(Records of locating words and elements)
────────────────────────────────────────

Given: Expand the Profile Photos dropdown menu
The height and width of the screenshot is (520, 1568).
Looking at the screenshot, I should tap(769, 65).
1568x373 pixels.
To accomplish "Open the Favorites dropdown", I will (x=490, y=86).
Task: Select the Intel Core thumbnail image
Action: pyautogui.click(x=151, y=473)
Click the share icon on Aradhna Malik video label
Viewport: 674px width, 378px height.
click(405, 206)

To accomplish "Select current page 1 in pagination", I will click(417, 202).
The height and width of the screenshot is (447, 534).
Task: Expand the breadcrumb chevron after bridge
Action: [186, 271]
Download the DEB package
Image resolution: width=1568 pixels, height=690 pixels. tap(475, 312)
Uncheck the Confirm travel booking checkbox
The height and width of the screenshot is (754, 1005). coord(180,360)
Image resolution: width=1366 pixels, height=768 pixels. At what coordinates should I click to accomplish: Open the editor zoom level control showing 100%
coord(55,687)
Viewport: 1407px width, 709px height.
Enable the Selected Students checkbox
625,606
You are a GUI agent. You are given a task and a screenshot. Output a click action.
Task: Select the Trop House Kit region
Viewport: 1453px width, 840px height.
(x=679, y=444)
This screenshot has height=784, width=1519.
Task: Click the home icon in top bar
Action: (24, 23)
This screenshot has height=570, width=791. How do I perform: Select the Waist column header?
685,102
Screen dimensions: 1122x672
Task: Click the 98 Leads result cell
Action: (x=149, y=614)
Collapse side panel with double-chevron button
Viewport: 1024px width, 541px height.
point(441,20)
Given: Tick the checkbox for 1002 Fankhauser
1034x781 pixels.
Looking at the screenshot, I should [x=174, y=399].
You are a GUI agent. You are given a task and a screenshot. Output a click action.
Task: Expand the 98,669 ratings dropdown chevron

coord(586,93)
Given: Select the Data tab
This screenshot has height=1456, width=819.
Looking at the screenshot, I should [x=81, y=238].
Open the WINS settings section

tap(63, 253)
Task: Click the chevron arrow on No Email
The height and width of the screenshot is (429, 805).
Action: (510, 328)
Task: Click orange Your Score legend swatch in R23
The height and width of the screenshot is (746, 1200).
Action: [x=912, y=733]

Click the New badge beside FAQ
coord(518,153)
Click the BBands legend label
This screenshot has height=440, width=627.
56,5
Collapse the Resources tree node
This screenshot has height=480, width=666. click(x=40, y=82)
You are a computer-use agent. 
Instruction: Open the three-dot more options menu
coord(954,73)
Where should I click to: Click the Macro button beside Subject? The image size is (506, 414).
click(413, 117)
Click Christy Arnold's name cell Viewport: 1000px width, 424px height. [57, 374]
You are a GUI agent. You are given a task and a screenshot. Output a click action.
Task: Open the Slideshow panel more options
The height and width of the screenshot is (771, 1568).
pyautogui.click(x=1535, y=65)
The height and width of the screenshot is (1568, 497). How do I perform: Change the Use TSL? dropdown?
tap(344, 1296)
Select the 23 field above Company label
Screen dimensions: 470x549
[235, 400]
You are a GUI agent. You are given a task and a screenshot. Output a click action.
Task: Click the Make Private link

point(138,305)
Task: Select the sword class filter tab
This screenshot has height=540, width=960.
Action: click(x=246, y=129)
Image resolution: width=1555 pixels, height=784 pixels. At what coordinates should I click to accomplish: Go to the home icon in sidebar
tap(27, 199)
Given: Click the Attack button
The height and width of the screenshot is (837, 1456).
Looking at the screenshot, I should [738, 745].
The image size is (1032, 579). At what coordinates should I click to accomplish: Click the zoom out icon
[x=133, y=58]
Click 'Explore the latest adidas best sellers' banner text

────────────────────────────────────────

EXERCISE:
Find each line in the data above that contains the string "chevron", matching case, and copy those lines.

ANSWER:
Task: Expand the breadcrumb chevron after bridge
Collapse side panel with double-chevron button
Task: Expand the 98,669 ratings dropdown chevron
Task: Click the chevron arrow on No Email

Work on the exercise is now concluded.